The tumor is multilobulated and sometimes appears to replace the surface epithelium ( Fig. 32.24 ). Individual lobules, often surrounded by a collagenous pseudocapsule, mirror the structure of a normal sebaceous gland. At the periphery are a variable number of layers of small germinative cells with round or oval vesicular nuclei and scanty cytoplasm. This increased number of basaloid or germinative cells allows separation from sebaceous hyperplasia, which has at most two layers of basal cells. The basaloid cells blend with the usually more centrally located mature sebaceous cells, which are much larger and have pale-staining foamy cytoplasm and central crenated hyperchromatic nuclei. Occasionally, peripheral palisading is a feature. Some lobules show cystic degeneration and others appear to communicate directly with the surface epithelium. By convention, more than half of the lobule in sebaceous adenoma is composed of mature sebaceous cells.

Sometimes, giant sebaceous adenomas are encountered which may show increased mitotic activity in the basaloid cell component ( Figs 32.25 and 32.26 ). This should not be interpreted as implying malignant potential.

The intervening dermis may contain a chronic inflammatory cell infiltrate including lymphocytes, histiocytes, and plasma cells. An overlying cutaneous horn has been described.

A large study has shown substantial interobserver variation in the diagnosis of circumscribed sebaceous neoplasms within the categories of sebaceous adenoma, sebaceoma, and sebaceous carcinoma.

Clinical features

Sebaceoma presents as a yellow-to-orange or flesh-colored papule, nodule, or tumor measuring approximately 1–3 cm in diameter ( Fig. 32.27 ).

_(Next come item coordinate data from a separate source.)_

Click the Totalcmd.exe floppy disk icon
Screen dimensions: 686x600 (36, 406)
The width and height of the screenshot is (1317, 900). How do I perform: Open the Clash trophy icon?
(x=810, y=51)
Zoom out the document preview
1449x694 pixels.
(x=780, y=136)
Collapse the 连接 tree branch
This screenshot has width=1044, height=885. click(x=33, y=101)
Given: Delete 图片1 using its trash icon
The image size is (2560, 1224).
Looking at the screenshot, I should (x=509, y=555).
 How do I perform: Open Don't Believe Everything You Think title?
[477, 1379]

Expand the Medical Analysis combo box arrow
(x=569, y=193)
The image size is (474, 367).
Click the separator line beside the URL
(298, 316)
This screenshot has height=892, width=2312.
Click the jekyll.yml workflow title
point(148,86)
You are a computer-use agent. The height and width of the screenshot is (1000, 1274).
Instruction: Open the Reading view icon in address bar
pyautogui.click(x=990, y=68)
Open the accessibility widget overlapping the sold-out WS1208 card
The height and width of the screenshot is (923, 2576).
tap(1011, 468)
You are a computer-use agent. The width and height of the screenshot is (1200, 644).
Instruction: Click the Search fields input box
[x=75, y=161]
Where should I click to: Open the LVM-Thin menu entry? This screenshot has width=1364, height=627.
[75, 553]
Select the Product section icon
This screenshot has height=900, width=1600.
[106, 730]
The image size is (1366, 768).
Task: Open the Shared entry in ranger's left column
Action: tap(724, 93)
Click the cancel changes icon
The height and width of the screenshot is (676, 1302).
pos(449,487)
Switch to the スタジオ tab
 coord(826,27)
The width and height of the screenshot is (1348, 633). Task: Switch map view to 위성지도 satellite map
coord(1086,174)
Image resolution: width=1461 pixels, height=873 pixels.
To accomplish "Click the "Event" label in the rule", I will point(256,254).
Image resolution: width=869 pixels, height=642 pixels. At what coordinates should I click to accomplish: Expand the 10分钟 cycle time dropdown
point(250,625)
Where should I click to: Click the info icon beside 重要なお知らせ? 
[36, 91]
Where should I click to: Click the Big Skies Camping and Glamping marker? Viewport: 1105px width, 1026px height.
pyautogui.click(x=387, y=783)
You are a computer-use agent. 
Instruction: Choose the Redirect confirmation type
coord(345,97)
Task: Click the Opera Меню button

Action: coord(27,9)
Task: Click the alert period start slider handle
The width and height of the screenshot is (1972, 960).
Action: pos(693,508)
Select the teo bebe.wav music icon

A giant variant measuring up to 6.0 cm in greatest dimension has also been described. The tumor presents more often in females (4:1) though one large recent series should support a more equal distribution and, while a wide age range may be affected (29–87 years), the majority of patients are in the sixth to ninth decades. Lesions predominantly affect the face and scalp, although a single report has described a case developing on the chest. Sebaceoma arising in continuity with a seborrheic keratosis has been documented and some examples have arisen within nevus sebaceous Importantly, sebaceoma may reflect associated Muir-Torre syndrome.

Recurrences or metastasis has not been reported.